Alors que Cécile s’apprête à réaliser son rêve, ouvrir son propre restaurant gastronomique, elle doit rentrer dans le village de son enfance à la suite de l’infarctus de son père. Loin de l’agitation parisienne, elle recroise son amour de jeunesse. Ses souvenirs ressurgissent et ses certitudes vacillent…

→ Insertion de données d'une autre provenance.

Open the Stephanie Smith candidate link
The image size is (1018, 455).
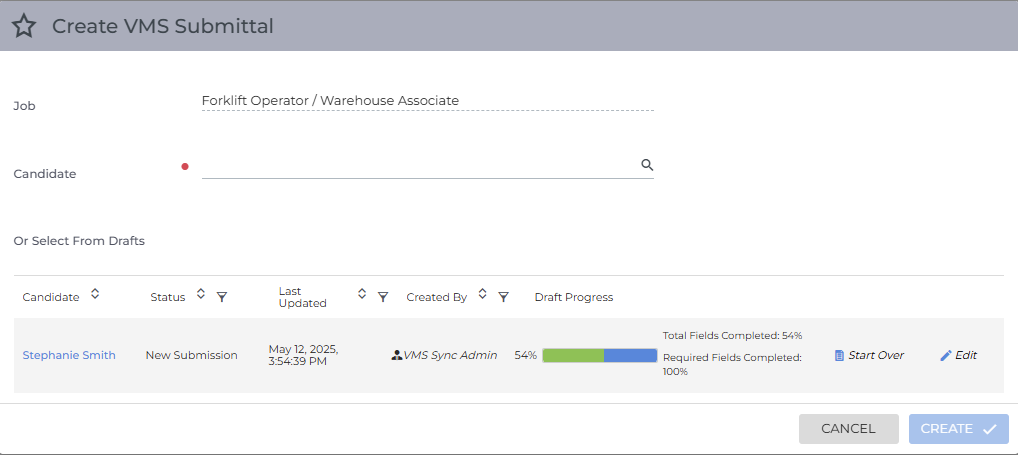[x=69, y=355]
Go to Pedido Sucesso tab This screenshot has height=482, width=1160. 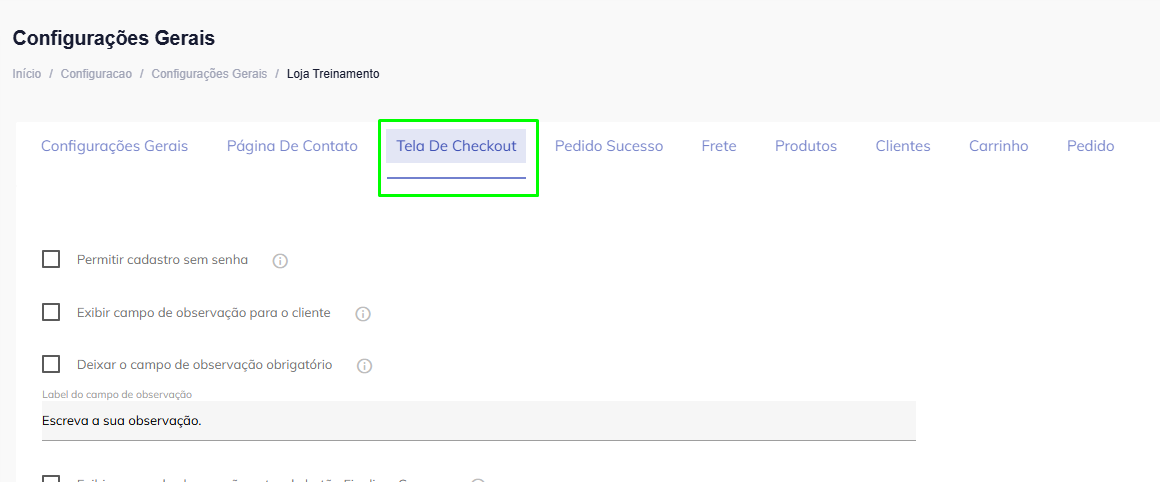tap(609, 146)
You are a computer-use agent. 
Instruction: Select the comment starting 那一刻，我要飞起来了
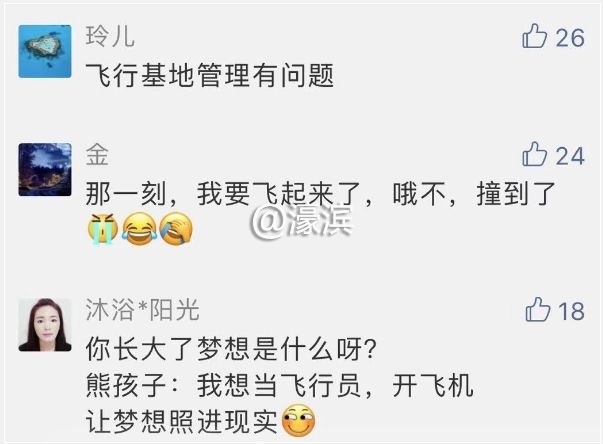(x=320, y=194)
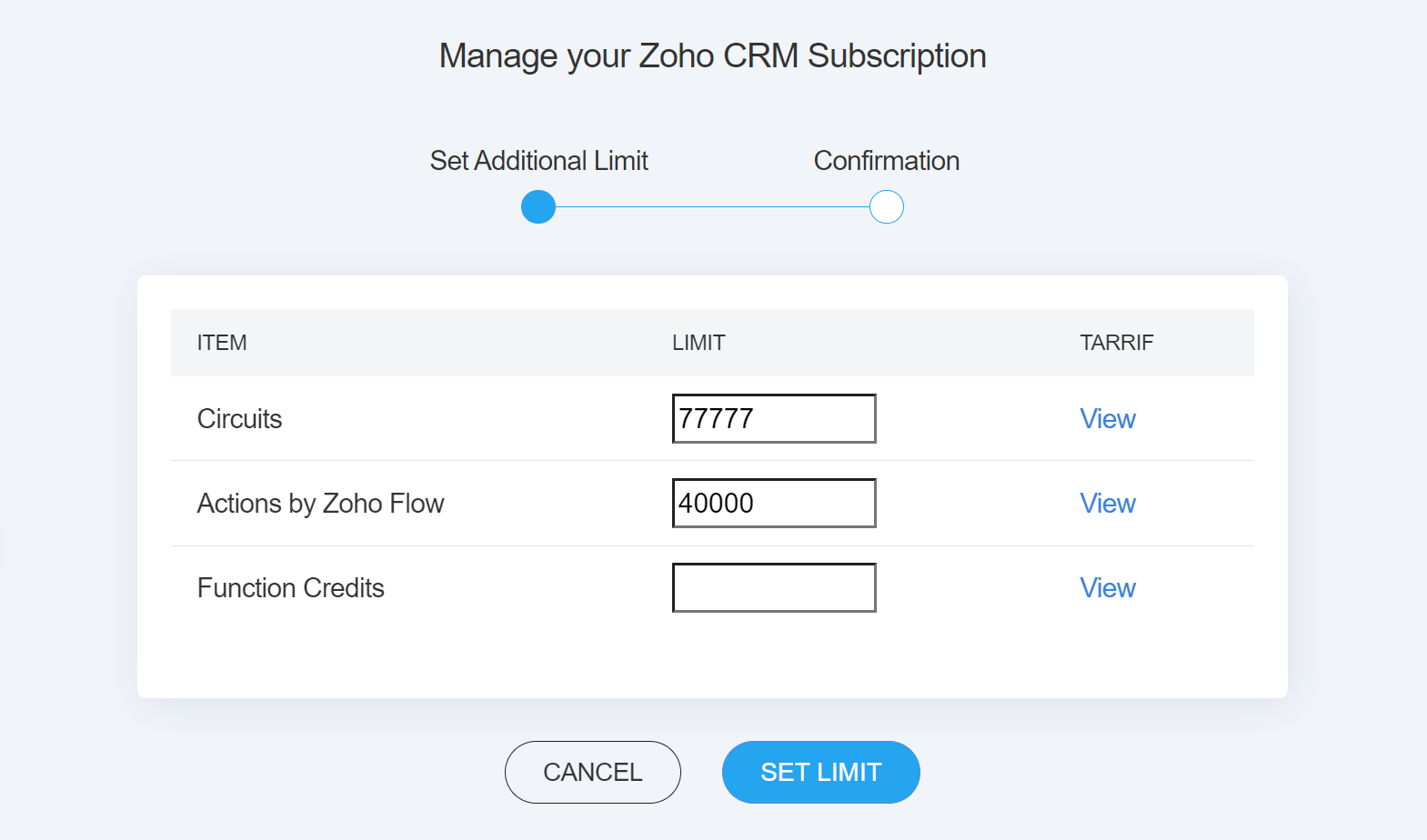This screenshot has width=1427, height=840.
Task: Select the empty Function Credits limit box
Action: (773, 587)
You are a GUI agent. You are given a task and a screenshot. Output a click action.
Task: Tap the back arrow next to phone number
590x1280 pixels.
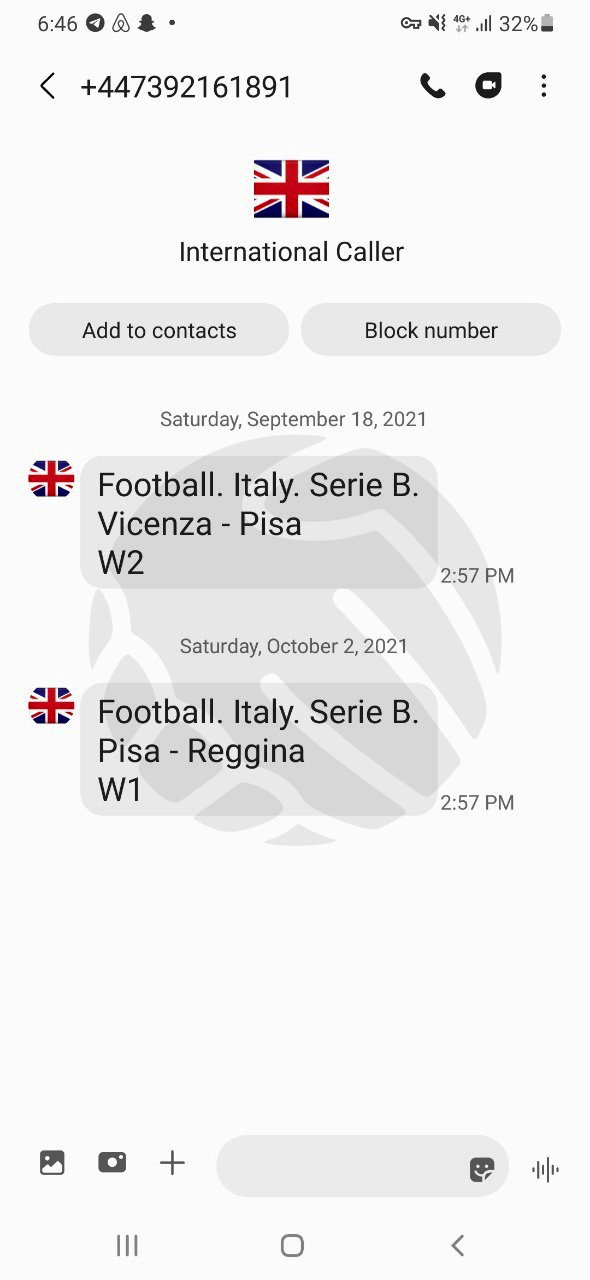coord(47,87)
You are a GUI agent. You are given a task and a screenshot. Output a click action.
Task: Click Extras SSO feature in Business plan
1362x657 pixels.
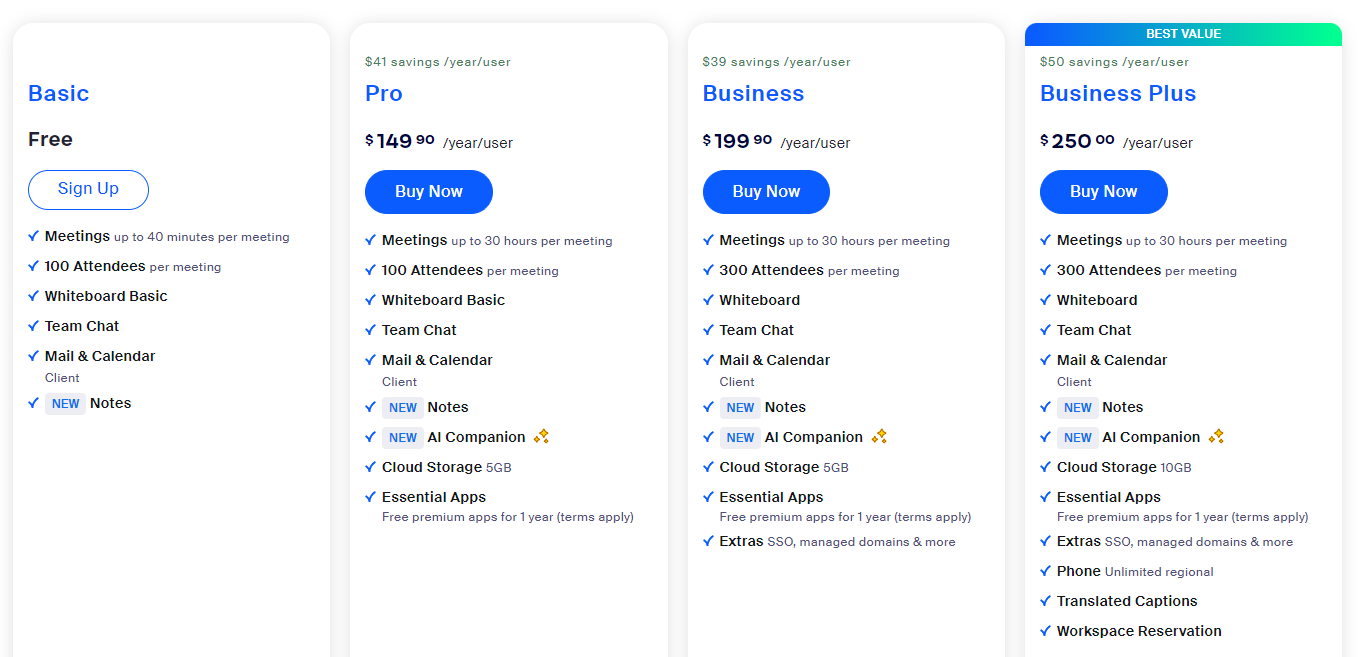pos(837,542)
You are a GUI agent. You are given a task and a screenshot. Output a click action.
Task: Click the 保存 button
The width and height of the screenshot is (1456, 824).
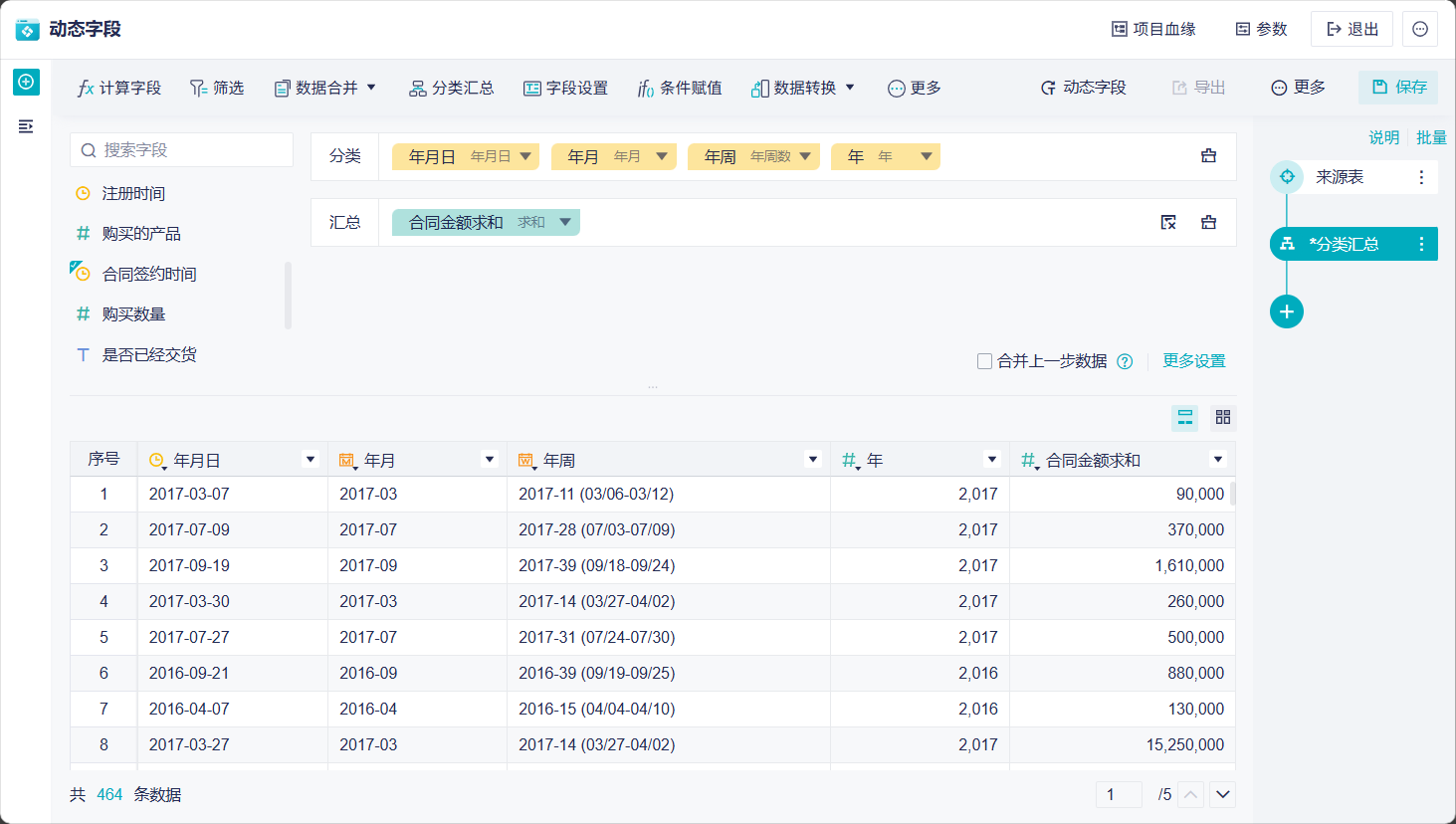pyautogui.click(x=1398, y=88)
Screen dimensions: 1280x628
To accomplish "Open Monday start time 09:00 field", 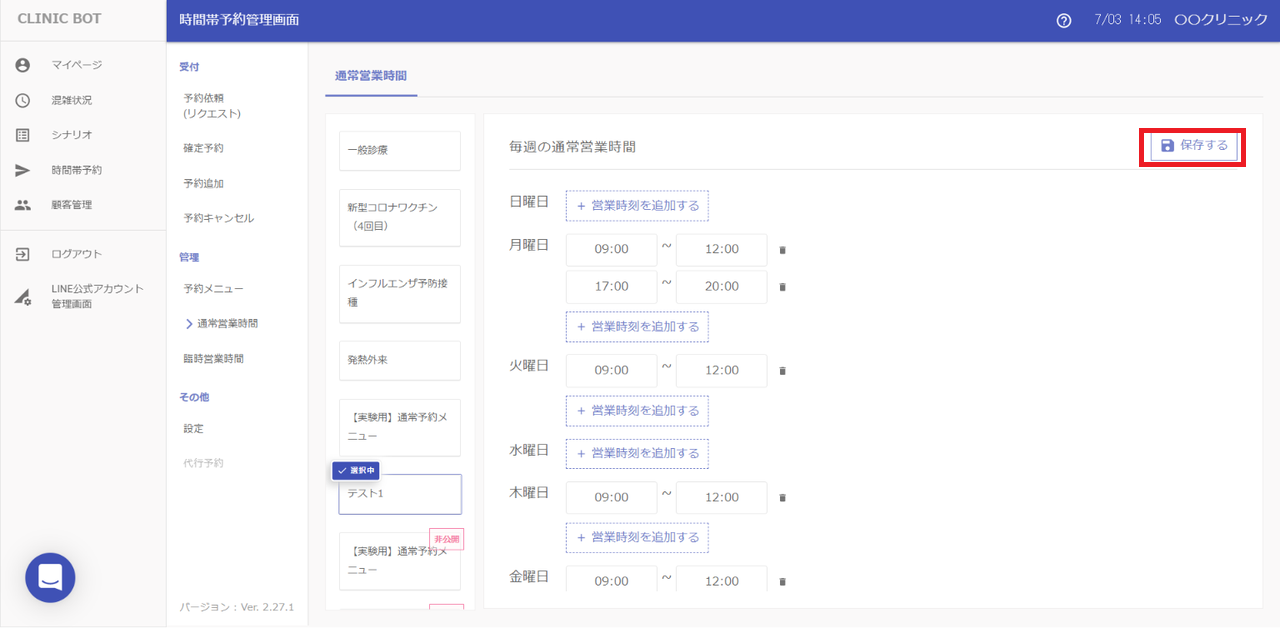I will (x=611, y=250).
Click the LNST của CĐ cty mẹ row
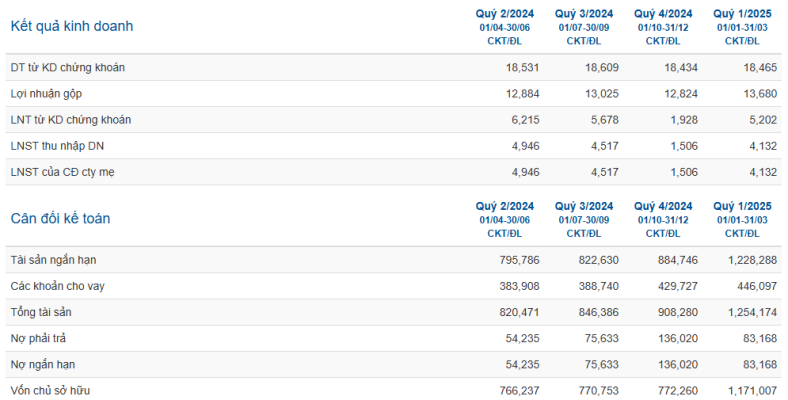This screenshot has height=400, width=788. tap(394, 172)
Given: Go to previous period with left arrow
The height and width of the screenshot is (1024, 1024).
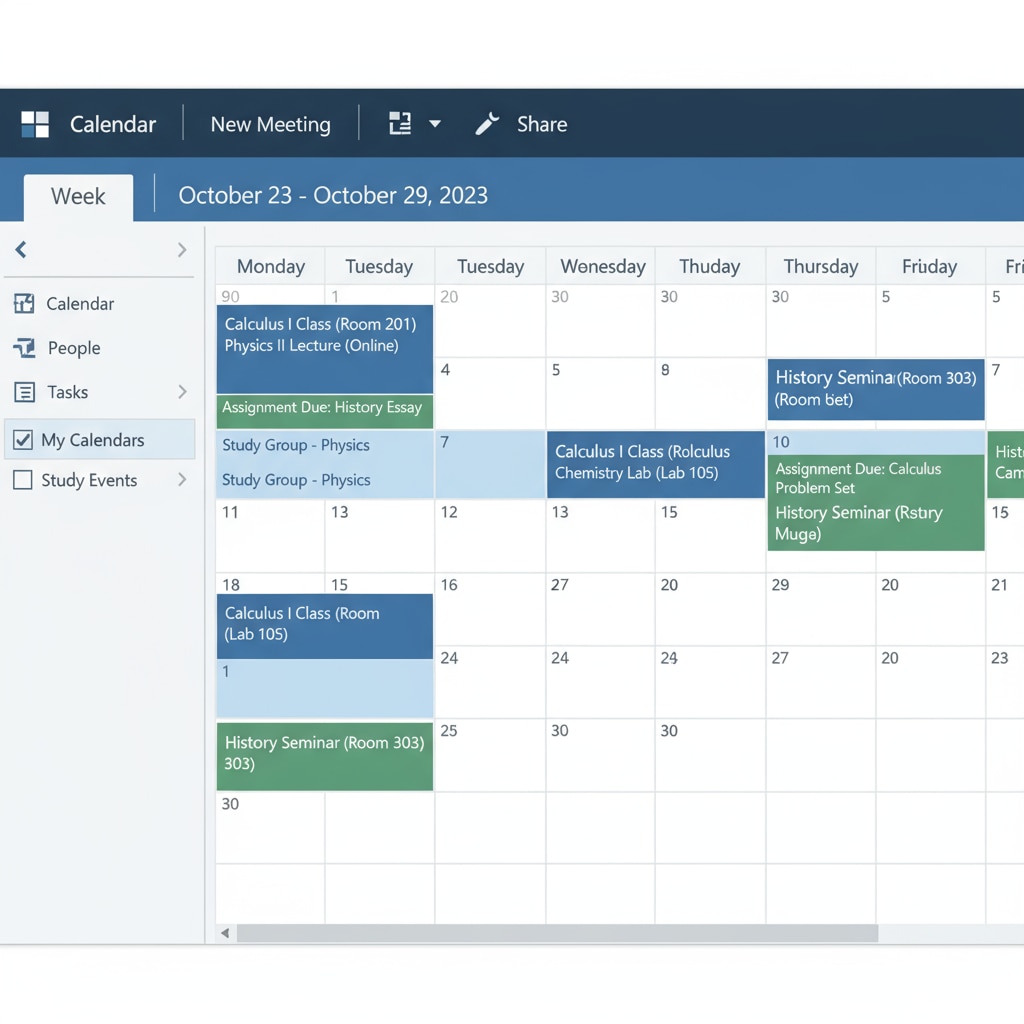Looking at the screenshot, I should [x=21, y=250].
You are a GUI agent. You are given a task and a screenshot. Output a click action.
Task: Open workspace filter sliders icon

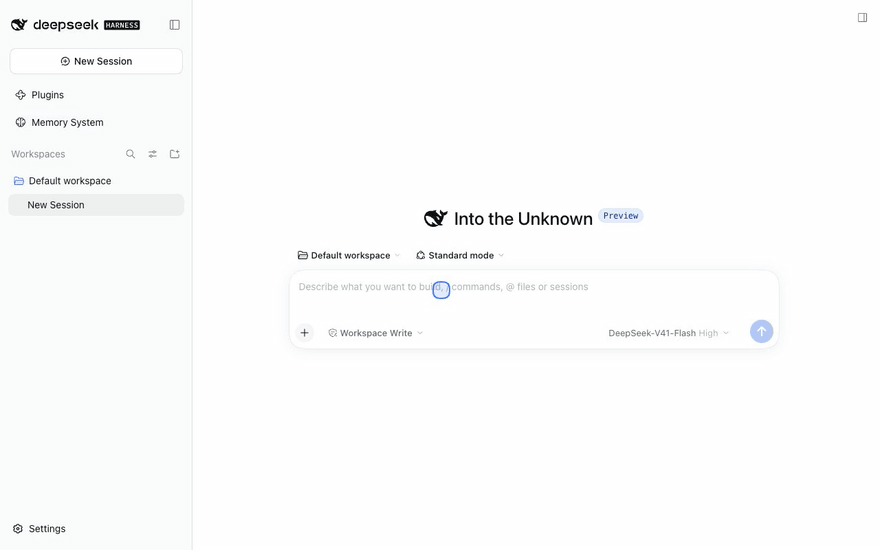coord(153,154)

Adapté de son court-métrage primé aux César 2023, Amélie Bonnin prolonge son récit en lui apportant certaines variante et nous donne de découvrir Juliette Armanet, chanteuse adulée de la nouvelle scène française, dans ce rôle de comédienne, incarnant avec sincérité une héroïne prise entre ses rêves et ses racines. À ses côtés, notamment, Bastien Bouillon et surtout François Rollin qui apporte de la profondeur et un supplément d’âme à cette très belle histoire. Présenté hors compétition et en ouverture à Cannes, Partir un jour sort plus largement ce mercredi 14 mai dans les salles françaises. Une belle occasion offerte au public de vibrer au rythme de Cannes, sans attendre.
Un récit entre nostalgie, musique et reconnections
Cécile, cheffe prometteuse à Paris révélée dans l’émission Top Chef, s’apprête à ouvrir son restaurant gastronomique. Mais tout s’interrompt ponctuellement lorsqu’elle apprend que son père, qu’elle n’a pas vu depuis longtemps, a été victime d’un infarctus. La voilà replongée, presque malgré elle, dans son village natal, dans le routier que tiennent ses parents. Ce sont aussi des retrouvailles avec ses amis du collège qui ont bien grandi… et notamment un amour de jeunesse jamais vraiment oublié. Elle doit faire face à ce qu’elle a fui, à ce qu’elle croyait avoir dépassé, mais aussi à ce qui, en elle, demeure encore vivant.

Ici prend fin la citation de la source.